Even though the examples of harm are so widespread, and even
though the perpetrators are so powerful, there are solutions, both national and
international, which can curtail the damage caused by these powers.
Nationally, we need to recognize that the first purpose of
any government should be to protect its citizens. This is certainly not why
governments were formed in the first place. The first agricultural societies
whose settlements expanded beyond simple tribal units, were organized by elites
with armies who wished to have a population of workers to supply them with
food, build their cities and otherwise serve them. But we have struggled from
those roots to create representative republics, and it’s time that those
republics stop serving elites. In the United States it is possible, without
violent revolution, to get money out of politics and take decision-making away
from the plutocrats. This is the goal of Common Cause, Occupy and other
like-minded organizations. If corporate and wealthy donors were unable to give
money to politicians’ campaigns, politicians would not support the interests of
capitalist oligarchy alone. If U.S. citizens were more involved and more
watchful of their elected leaders, their leaders would be required to protect
them or lose elections. This goal is a long shot. Citizens generally do not
wish to be politically involved, people are easily misled by propaganda, and
the plutocracy is too vigilant to let democracy just happen without a floor
fight.
There are activists who will argue that Common Cause and
Occupy are not natural allies, since Common Cause has a reformist agenda of
changing an aspect of electoral process, whereas Occupy’s proponents have a
more radical agenda of subverting capitalist political domination worldwide.
History shows us that the success of the Women’s Movement in the 1970s and 1980s
occurred because there was a spectrum of feminists striving against patriarchy.
On one end of this spectrum were reformist feminists working to change laws. At
the other end of the spectrum were radical feminists engaged in street action
and establishing a separate women’s culture. Women’s culture provides space for
women away from the static of male ideas and societal control where women have
the opportunity to create new ideas, visionary art, support systems, etc. While
the goals of feminism have not yet all been attained, this combination of women
hammering at the system from both the inside and the outside was immensely
successful at creating legal and societal change. The same can be true for the
movement against plutocracy and multinational capitalist abuses.

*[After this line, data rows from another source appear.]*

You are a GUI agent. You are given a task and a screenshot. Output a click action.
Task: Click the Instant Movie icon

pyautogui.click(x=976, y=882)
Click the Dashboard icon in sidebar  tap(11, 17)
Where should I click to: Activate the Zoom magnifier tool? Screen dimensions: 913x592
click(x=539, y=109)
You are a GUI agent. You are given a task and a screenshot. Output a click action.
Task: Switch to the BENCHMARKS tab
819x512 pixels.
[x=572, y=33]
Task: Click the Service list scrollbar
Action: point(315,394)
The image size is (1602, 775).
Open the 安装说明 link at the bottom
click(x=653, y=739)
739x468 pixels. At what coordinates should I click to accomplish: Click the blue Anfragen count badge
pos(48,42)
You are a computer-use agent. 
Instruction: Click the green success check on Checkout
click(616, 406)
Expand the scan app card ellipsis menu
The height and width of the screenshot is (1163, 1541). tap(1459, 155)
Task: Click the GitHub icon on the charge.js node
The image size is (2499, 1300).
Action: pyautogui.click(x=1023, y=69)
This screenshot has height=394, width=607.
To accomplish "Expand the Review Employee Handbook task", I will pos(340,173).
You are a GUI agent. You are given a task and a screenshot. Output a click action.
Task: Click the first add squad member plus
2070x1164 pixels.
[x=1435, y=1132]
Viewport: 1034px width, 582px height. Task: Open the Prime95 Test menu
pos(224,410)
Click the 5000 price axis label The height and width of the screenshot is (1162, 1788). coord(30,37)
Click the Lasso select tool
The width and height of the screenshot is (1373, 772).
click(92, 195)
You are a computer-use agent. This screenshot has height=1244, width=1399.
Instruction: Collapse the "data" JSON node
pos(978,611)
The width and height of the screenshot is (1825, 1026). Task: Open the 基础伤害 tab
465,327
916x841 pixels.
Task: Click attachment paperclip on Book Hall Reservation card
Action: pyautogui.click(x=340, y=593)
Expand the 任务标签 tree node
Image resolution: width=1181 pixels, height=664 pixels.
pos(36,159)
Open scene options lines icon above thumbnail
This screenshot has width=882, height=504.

If national democracy is a long shot, an international
democratic institution that can prevent plutocrats and international
corporations from harming people is even farther off as a goal. Multinationals
can shift from country to country and avoid accountability. Wealthy individuals
can move themselves and their influence with even greater ease. In addition,
the one world governing body which could have the power to create the peace and
harmony that is in its charter, the United Nations, is riddled with the
interests of the powerful and the wealthy. It is therefore entirely ineffective at carrying-out its program.
So what’s the solution? Start small. Join with Common Cause,
Occupy (or the equivalent in your country if you are reading this outside of
the U.S.). It’s a small step; but it will lead you to action. The goal of
having a national government that places protection of its citizens before
corporate and wealthy class greed is a long way off. The patience and action required
is that of a mindful meditation where an activist places one foot in front of
another and faces the task step by step.